## Task brief
Copy the data lines from the one containing "Given: Open photo" through the one containing "Action: pyautogui.click(x=103, y=346)", both included, and reproduce them unchanged.

## Record excerpts
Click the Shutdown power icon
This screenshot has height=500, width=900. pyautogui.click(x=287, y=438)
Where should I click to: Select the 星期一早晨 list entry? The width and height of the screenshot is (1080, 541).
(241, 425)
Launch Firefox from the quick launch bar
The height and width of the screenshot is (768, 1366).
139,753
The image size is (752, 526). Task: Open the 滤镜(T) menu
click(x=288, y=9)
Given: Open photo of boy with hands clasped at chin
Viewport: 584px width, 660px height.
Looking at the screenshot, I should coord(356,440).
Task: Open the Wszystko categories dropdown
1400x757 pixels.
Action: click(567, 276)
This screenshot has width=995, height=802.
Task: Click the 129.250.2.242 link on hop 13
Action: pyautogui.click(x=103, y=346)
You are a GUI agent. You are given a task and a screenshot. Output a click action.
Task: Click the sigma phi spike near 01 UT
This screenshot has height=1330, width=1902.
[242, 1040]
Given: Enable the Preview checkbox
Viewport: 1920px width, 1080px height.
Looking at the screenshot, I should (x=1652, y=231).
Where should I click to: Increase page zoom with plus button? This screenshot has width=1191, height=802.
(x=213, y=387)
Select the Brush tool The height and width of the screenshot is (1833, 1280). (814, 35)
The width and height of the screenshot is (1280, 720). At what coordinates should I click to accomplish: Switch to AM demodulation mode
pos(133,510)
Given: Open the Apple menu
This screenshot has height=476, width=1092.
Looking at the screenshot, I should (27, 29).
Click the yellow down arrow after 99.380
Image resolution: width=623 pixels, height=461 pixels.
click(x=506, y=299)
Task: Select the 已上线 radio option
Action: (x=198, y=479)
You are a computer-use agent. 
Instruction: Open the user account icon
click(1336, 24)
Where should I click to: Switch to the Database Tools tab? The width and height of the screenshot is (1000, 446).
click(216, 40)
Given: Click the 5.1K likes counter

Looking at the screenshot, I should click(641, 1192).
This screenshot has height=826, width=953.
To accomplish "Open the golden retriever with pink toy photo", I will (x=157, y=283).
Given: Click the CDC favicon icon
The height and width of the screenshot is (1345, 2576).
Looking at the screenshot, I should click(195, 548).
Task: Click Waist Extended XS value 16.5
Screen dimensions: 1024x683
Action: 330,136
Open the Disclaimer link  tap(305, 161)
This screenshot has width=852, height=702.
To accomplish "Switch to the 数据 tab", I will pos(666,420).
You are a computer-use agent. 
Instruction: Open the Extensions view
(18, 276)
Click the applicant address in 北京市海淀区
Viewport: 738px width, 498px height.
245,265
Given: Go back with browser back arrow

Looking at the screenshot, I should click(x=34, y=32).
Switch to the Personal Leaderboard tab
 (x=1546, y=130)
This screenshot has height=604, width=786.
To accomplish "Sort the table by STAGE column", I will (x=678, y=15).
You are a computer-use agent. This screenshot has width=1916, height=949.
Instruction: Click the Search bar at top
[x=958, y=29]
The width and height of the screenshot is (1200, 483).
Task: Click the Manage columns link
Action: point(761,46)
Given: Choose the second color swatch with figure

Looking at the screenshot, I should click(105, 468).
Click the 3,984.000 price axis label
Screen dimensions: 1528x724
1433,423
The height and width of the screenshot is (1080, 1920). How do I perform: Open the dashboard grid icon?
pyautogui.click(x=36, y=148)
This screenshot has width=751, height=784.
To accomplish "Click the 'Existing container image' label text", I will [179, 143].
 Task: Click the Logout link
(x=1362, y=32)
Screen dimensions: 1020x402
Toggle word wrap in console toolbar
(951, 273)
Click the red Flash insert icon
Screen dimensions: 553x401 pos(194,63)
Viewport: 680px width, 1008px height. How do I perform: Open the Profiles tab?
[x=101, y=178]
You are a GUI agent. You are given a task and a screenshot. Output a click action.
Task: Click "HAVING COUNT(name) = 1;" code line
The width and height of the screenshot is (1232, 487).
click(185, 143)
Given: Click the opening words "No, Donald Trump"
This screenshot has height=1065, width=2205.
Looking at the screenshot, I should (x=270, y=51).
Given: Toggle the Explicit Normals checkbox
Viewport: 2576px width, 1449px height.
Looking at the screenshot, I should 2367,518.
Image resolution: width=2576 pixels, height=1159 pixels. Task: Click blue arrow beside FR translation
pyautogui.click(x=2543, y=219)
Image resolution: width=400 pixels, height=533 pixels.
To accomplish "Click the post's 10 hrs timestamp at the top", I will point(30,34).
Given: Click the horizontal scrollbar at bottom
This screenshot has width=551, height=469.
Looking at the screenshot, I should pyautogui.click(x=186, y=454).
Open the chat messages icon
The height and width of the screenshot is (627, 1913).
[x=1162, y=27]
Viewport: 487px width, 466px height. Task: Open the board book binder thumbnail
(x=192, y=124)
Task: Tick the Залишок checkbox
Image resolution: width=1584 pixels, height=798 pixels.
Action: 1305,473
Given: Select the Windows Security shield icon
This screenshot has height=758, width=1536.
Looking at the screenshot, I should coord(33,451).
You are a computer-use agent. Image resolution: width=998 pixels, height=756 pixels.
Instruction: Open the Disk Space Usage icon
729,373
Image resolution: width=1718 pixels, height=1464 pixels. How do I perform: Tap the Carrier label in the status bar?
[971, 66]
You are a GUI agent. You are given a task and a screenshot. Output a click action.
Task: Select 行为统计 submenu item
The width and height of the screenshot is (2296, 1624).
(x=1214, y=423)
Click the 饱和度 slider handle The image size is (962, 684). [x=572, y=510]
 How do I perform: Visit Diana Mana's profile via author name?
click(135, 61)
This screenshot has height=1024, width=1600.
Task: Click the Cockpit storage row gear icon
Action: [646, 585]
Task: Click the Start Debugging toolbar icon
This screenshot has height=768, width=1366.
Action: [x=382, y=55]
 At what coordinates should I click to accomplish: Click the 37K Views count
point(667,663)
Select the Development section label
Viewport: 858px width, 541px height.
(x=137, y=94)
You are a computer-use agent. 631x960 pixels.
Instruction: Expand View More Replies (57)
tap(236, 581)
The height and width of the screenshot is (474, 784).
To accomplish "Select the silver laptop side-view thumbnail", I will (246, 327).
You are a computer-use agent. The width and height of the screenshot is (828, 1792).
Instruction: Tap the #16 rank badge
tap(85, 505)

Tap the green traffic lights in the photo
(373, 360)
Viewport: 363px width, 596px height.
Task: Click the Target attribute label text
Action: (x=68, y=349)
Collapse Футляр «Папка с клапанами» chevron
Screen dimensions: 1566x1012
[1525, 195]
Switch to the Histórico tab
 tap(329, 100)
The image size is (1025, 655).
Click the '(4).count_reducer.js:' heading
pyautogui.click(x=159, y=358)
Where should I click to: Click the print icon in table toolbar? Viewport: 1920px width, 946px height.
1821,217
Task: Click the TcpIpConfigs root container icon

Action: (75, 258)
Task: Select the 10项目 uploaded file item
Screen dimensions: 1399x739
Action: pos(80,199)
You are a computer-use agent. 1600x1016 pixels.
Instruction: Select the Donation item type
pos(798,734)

## Answer to this task
Given: Open photo of boy with hands clasped at chin
Viewport: 584px width, 660px height.
Looking at the screenshot, I should coord(356,440).
Task: Open the Wszystko categories dropdown
1400x757 pixels.
Action: click(567, 276)
This screenshot has width=995, height=802.
Task: Click the 129.250.2.242 link on hop 13
Action: pyautogui.click(x=103, y=346)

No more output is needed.